3. Palm Kernel Expeller (PKE)

Dari sektor kelapa sawit, terdapat palm kernel expeller (PKE), limbah padat hasil ekstraksi minyak inti sawit. PKE dikenal luas sebagai bahan pakan ternak karena komposisi kimianya mirip dengan jagung atau dedak padi dan bahkan memiliki kandungan protein yang lebih tinggi.

Data Gabungan Pengusaha Kelapa Sawit Indonesia (GAPKI) mencatat produksi palm kernel oil (PKO) Indonesia pada 2024 mencapai 4,598 juta ton. Dengan rasio rendemen sekitar 50%, produksi PKE diperkirakan mencapai sekitar 4,6 juta ton dalam setahun.

Menariknya, jumlah ini sejalan dengan data ekspor PKE Indonesia yang tercatat sebesar 4.515.664 ton pada 2024. Hal ini menunjukkan bahwa sebagian besar PKE Indonesia belum dimanfaatkan secara optimal di dalam negeri dan justru diekspor ke negara-negara seperti Belanda, Selandia Baru, China, dan Korea Selatan sebagai bahan baku industri pakan ternak.

4. Limbah Kulit Ikan Pari

Dari sektor perikanan, kulit ikan pari menjadi contoh limbah yang bisa diolah menjadi produk bernilai tinggi.
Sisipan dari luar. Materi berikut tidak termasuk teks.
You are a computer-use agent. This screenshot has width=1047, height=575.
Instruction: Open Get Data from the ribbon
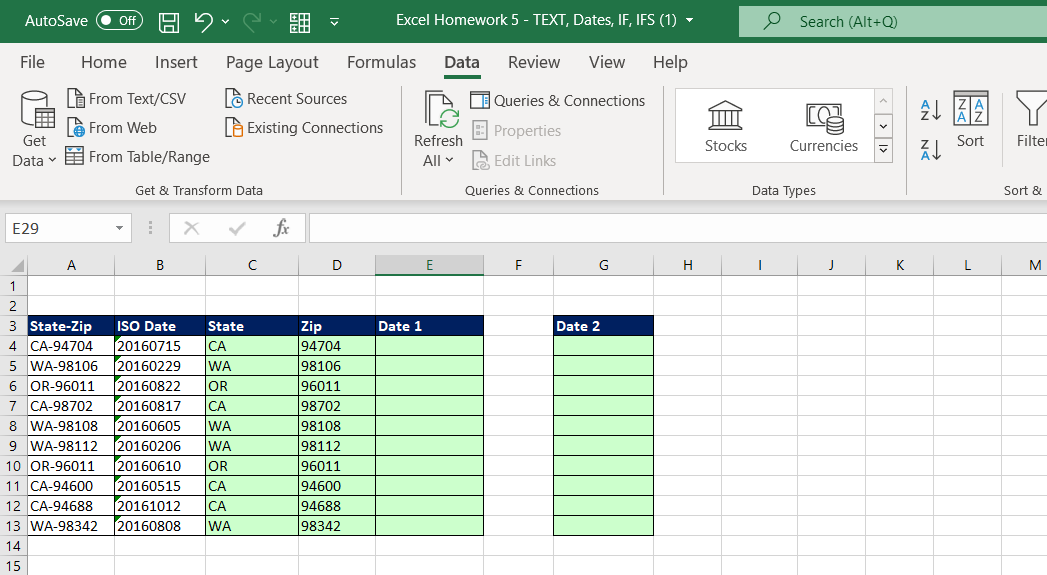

Ikan pari merupakan komoditas perikanan yang dagingnya dikonsumsi luas di Indonesia. Namun, kulitnya yang bertekstur keras dan tidak dapat dikonsumsi membuat bagian ini kerap terbuang dan berakhir sebagai limbah.

Kulit ikan pari termasuk dalam kategori kulit eksotis, yang hanya mencakup sekitar 1% dari industri kulit global.
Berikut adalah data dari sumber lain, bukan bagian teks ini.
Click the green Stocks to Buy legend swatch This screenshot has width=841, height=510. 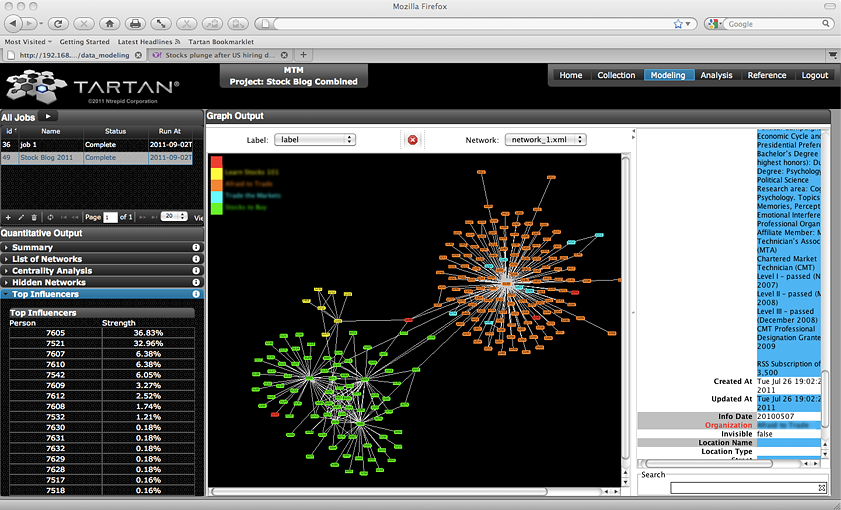coord(217,208)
Keunikannya terletak pada struktur sisik placoid atau denticles yang memberikan pola khas dan kekuatan tarik yang sangat tinggi. Kulit pari, yang juga dikenal sebagai shagreen, dikenal sebagai material premium untuk produk kulit. Kulit ikan pari banyak digunakan sebagai bahan baku pembuatan tas, dompet, hingga sepatu boots.

Ikan pari betina yang diduga hamil oleh ikan hiuFoto: dok Aquarium and Shark Labs
Ikan pari betina yang diduga hamil oleh ikan hiu

Harga kulit ikan pari bervariasi tergantung kualitas, ukuran, dan proses akhir. Di pasar, harganya berkisar antara USD 16-50 per square foot, USD 24-70 untuk half hide, dan USD 40-150 untuk full hide. Finishing tertentu bahkan bisa meningkatkan harga hingga sekitar 30%.

5. Cocofiber

Sabut kelapa yang selama ini dianggap limbah juga bisa diolah menjadi cocofiber. Serat ini banyak dimanfaatkan sebagai bahan baku karpet, matras, hingga produk kerajinan tangan. Cocofiber dikenal ramah lingkungan, tahan air, dan tahan lama, sehingga menjadi alternatif bahan sintetis di berbagai industri.

Selain memberi nilai tambah ekonomi, cocofiber juga membuka peluang pendapatan tambahan bagi petani kelapa. Kualitas serat sangat menentukan harga, cocofiber dari kelapa organik dihargai lebih mahal di pasar ekspor.

Di pasar internasional, harga cocofiber dilaporkan berada di kisaran US$ 200 hingga US$ 400 per ton, tergantung pada spesifikasi seperti panjang serat, kelembapan, dan tingkat kemurnian.